Live album by The Saturdays
- Released: 21 November 2011
- Recorded: 17 February 2011
- Genre: Pop
- Length: 78:00
- Label: Universal

= Headlines! Live from the Hammersmith Apollo =

Headlines! Live from the Hammersmith Apollo is the first live DVD by British-Irish girl group The Saturdays. The DVD was filmed on 17 February 2011 when the band performed at the Hammersmith Apollo during their The Headlines Tour. The DVD was released as a bonus as part of the deluxe boxset of the band's third album On Your Radar. The DVD is not available outside the boxset, and the boxset was only available for purchase from the band's official store on Universal Music.

The DVD features the full concert performed (minus the Barbra Streisand intro). The DVD also featured bonus content of the music videos to the singles "Notorious" and "All Fired Up". Also, the bonus footage features remixes of the two videos, and the Behind The Headlines online episodes showing behind the scenes of the videos.
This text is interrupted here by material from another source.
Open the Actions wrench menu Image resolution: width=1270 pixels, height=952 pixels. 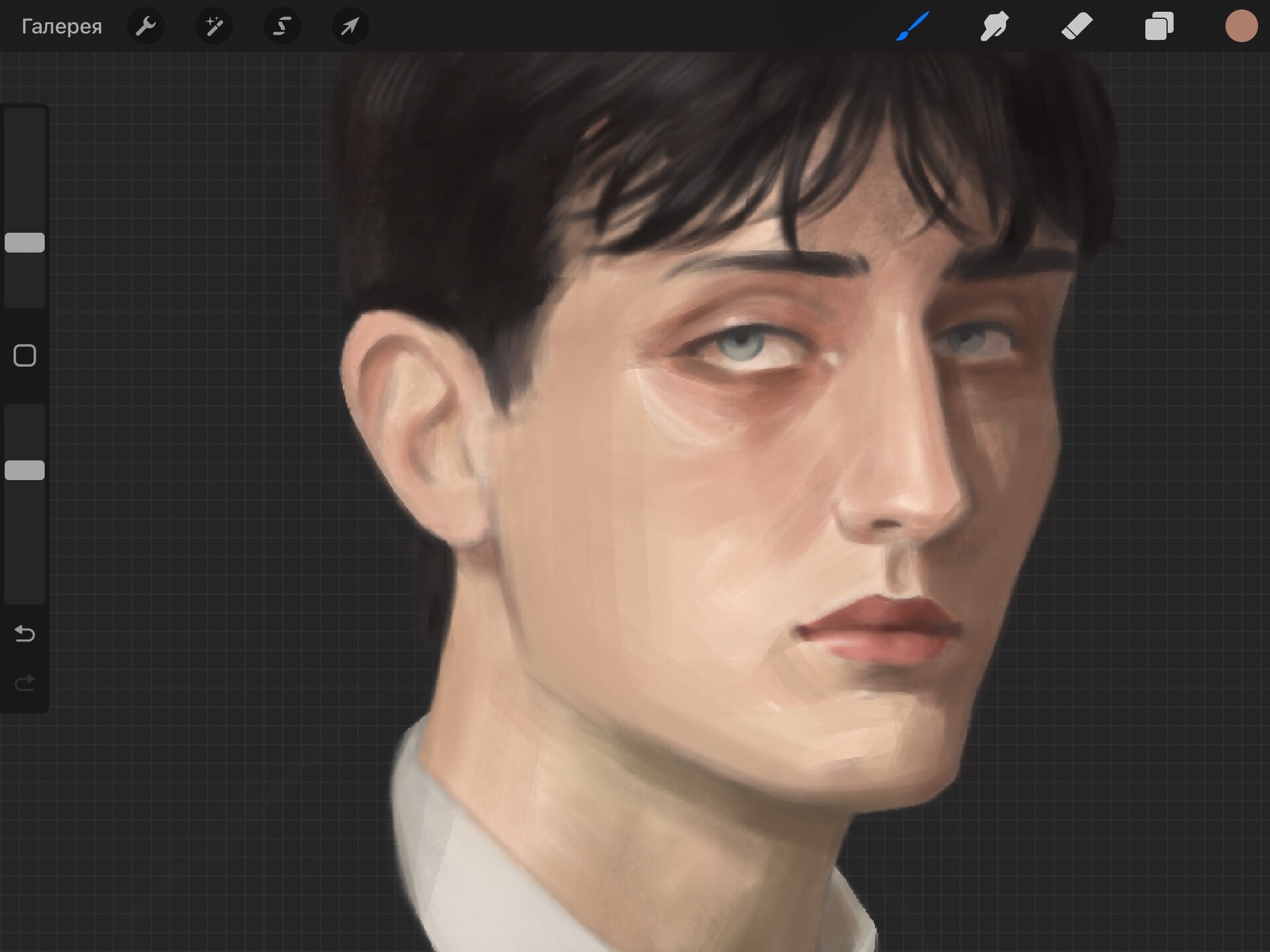coord(146,26)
The concert was shown on Channel 4 throughout June and July 2011. Only 30 minutes of the show was shown. Six of the songs ("Higher", "Puppet", "Work", "Issues", "Forever Is Over" and "Ego") were shown in a 4Music documentary called The Saturdays: What Goes On Tour.

==Track listing==
1. "Higher"
2. "One Shot"
3. "Up"
4. "Lose Control"
5. "Denial"
6. The Saturdays 24/7: The Best Bits Interlude
7. "Puppet"
8. "Work"
9. "Died in Your Eyes"
10. Rihanna Medley ("Love The Way You Lie (Part II)"/"What's My Name?"/"Only Girl (In the World)"
11. "If This Is Love"
12. Backstage Interlude
13. "Issues"
14. "Karma"
15. "Turn Myself In"
16. "Here Standing"
17. "Just Can't Get Enough"
18. "Forever Is Over"
19. "Missing You"
20. "Ego"
21. End

==Bonus features==
1. Notorious
2. Notorious Almighty Remix Video.
3. Behind The Headlines: Notorious Behind The Scenes
4. All Fired Up
5. All Fired Up The Alias Remix Video.